PARTS OF THE EXERCISE:
1. Please reproduce the moisture meter thread starting at "## ched999uk (Jan" and ending at "checked out asap.", substituting "pricey" for "expensive".
2. In the moisture meter thread, which moisture percentage range does ched999uk call OK?

PASSAGE PROVIDED:
(begin)
# Moisture meter



## laikaecovip (Jun 3, 2008)

Hi all,

I have just bought a moisture meter to take readings a couple of times a year throughout my van as my father suffered some damp ingress on a 2yr old van....

Can anyone tell me what % of moisture is acceptable when taking a reading on interior trim etc ??

Thanks 

Gareth


----------



## ched999uk (Jan 31, 2011)

Don't know if it is an expensive meter you have or a cheap one like mine. I would say that 0-10% is OK 10-20% some damp (investigation needed) above 20% be worried get it checked out asap.

The cheap meters aren't that accurate but should give you a clue. Make sure you have both probes stabbed in to get a decent reading. 

PS I am no expert and am not in the trade so its just my best guess...


----------



## Rapide561 (Oct 1, 2005)

*Damp*

I would agree with those figures above.

Russell


----------



## laikaecovip (Jun 3, 2008)

Thanks folks..

Yeah its only a cheap meter...

Reads over ten % pretty much everywhere. Upto 18% in a couple of places but i`m sure there is now real issue !!
(end)
DATASET CONTENT:
(begin)
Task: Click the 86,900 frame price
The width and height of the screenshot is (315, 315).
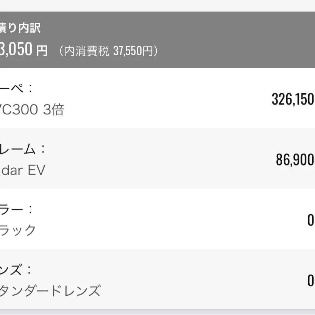Action: [x=295, y=160]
(end)
RESULTS OF THE EXERCISE:
1.
## ched999uk (Jan 31, 2011)

Don't know if it is an pricey meter you have or a cheap one like mine. I would say that 0-10% is OK 10-20% some damp (investigation needed) above 20% be worried get it checked out asap.

2. 0-10%